Car Bacqué veut raconter la terre, le sens de sa Légende est d’ailleurs contenu dans l’énigmatique assertion « la terre pense » ! La terre pense, comme l’homme pense, ou, plutôt, elle se doit d’être pensée et d’être comprise afin que l’homme puisse y habiter en paix. Or, on le sait, la pensée véritable et la compréhension lucide demandant de la patience ainsi que des efforts qui excèdent souvent les capacités humaines ordinaires, il vaut mieux parfois masquer la pensée et détruire la compréhension.
La légende d’Elias commence voici mille ans, sur un double-acte fondateur de mort, parricide et fratricide, consacrant l’apparition d’un ordre niant l’intelligence et imposant aux hommes ce qu’ils doivent penser : l’Ordre des Dicteurs.

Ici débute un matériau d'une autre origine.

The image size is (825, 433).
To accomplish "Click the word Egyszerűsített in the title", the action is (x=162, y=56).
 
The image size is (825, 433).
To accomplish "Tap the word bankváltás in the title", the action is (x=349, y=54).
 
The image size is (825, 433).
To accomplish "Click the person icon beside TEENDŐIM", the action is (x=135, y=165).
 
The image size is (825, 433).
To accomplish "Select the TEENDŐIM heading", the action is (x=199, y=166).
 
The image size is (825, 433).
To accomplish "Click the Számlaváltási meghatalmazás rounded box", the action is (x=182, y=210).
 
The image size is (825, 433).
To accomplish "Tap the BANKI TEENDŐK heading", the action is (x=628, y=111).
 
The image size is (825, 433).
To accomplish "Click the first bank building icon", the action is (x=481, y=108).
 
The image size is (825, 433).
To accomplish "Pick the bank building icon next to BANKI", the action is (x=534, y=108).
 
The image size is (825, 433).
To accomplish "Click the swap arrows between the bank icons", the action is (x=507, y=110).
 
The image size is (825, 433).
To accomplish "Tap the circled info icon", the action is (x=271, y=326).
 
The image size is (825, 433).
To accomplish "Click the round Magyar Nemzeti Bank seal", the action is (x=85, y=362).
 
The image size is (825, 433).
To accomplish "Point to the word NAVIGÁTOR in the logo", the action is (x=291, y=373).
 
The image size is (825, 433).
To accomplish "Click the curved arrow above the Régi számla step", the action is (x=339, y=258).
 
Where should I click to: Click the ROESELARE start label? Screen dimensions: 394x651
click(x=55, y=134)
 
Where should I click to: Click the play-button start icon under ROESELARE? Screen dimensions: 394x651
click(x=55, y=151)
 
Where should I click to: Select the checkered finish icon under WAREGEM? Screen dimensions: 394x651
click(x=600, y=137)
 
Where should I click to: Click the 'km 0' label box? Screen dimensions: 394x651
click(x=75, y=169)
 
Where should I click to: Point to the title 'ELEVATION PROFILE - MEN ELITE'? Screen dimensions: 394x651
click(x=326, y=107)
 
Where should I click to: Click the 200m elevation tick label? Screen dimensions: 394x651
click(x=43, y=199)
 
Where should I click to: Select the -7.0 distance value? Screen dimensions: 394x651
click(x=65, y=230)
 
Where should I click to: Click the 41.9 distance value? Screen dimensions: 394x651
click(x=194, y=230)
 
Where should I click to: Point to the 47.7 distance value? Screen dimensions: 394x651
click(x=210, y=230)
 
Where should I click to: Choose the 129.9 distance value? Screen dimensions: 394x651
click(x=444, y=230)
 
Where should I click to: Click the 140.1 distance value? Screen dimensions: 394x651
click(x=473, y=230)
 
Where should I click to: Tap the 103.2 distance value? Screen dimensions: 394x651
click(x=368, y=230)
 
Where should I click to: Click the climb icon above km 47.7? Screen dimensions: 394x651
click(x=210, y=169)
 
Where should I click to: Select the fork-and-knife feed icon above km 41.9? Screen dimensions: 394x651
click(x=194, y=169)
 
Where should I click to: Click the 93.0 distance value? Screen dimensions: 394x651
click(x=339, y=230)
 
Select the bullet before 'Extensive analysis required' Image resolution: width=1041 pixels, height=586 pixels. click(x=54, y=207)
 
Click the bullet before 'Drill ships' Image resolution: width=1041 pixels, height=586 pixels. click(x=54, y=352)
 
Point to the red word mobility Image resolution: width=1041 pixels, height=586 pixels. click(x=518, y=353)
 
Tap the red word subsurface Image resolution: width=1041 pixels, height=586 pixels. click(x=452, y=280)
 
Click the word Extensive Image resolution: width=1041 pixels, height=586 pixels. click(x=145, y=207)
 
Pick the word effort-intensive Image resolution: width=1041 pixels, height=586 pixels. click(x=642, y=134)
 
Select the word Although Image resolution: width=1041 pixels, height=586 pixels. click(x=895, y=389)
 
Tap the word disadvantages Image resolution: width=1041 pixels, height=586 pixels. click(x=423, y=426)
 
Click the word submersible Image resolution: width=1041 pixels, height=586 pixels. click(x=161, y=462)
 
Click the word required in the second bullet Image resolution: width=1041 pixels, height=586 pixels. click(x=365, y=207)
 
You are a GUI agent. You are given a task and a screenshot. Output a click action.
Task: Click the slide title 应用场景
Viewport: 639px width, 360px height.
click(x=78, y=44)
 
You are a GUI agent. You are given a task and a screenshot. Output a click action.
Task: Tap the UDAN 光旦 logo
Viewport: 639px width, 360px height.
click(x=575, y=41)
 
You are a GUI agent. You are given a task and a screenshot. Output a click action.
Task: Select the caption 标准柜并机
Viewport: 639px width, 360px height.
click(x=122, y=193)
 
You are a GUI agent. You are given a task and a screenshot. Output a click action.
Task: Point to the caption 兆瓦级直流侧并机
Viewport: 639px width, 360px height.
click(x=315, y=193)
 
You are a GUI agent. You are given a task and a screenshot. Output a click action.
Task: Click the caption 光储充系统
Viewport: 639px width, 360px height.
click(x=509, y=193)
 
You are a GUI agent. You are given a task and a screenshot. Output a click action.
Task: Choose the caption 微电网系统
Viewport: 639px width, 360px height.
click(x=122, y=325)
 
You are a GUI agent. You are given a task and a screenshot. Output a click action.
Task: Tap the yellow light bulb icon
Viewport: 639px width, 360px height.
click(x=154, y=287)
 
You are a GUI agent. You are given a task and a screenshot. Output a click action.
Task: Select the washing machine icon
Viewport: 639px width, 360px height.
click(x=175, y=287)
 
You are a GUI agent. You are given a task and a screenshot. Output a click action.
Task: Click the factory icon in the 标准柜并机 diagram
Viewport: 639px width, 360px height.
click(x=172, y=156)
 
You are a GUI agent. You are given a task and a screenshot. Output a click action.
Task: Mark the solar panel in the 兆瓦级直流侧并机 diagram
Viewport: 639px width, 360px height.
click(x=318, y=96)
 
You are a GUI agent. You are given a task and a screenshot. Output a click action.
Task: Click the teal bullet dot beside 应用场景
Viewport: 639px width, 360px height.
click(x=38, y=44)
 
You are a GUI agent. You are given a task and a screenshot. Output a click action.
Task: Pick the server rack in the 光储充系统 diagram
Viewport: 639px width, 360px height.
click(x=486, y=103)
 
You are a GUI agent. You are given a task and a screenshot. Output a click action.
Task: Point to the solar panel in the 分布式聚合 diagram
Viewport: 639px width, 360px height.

Métaphore sur le sens de l’Histoire et sur ses tensions idéologiques, ce premier tome montre l’Homme condamné à ne plus se penser ni à se comprendre par lui-même, n’ayant pas d’autre choix que d’imposer sa puissance sur le monde par la violence. Qu’importent ses conceptions du bien ou du mal, car celles-ci lui sont littéralement dictées par un pouvoir occulte, une unique matrice ne produisant qu’inertie de la pensée et passive répétition mécanique.
En bibliste rigoureux mais original, Pascal Bacqué revisite l’opposition Jacob-Esaü, en ce qu’elle révèle de l’opposition de la poésie, qui doit être capable de refaire le monde, et du roman, qui ne se veut que miroir du monde. Cet antagonisme interroge en fait la question cruciale de la filiation. Le bon fils est-il celui qui ressemble à son père et ne fait qu’en reproduire les œuvres, tel Tamas von den Rose, premier des Dicteurs, ou est-il celui qui, fort de l’horizon ouvert par son père, tente de découvrir le sien propre, tel Elias ? C’est cette tension bouleversante qui traverse tout le texte et les personnages : cette fascination amenant jusqu’au meurtre, et cette nouveauté personnelle amenant à la singularité.
Malgré sa lecture mythologique, la légende d’Elias ne dresse pas l’amer constat d’un univers désenchanté qui doit se fuir dans la magie, et donc dans la fiction et le mensonge, pour se guérir, mais d’un univers qui a besoin de se refaire, par le mot, par la phrase, pour que se brise son reflet apparent et émerge sa réalité visible.
Armé du vers, de la prose, du théâtre, et même de la musique, dans des chapitres souvent haletants (le chapitre du démon du jeu est vertigineux de virtuosité), parfois cocasses (les entrefilets d’articles de Libération sont hilarants, notamment l’interview d’un certain « Josué Bovin » sur le maïs transgénique), mais toujours poussés à un degré d’exigence stylistique peu commune, Pascal Bacqué fait un double-pari.
D’abord, en tant qu’écrivain, celui de l’intelligence de son lectorat, car la lecture de sa Légende est au départ assez ardue. Celui, ensuite, bien plus audacieux, en tant que poète, que ce monde, lieu où s’exerce puissance et violence, demeure encore mystérieux et en-chanté : l’homme peut encore y habiter en poète, et la terre être à nouveau terre pour lui, comme elle l’était à l’origine pour l’Adam primordial.
L’on suivra avec attention si les promesses esquissées seront tenues dans les tomes suivants avec le même souffle, à la fois épique et humble.
Alors, peut-être que, comme Harr von den Rose, ce sage idéal, ce père légendaire, bien dire une rose suffira à ne plus désespérer du monde et des hommes.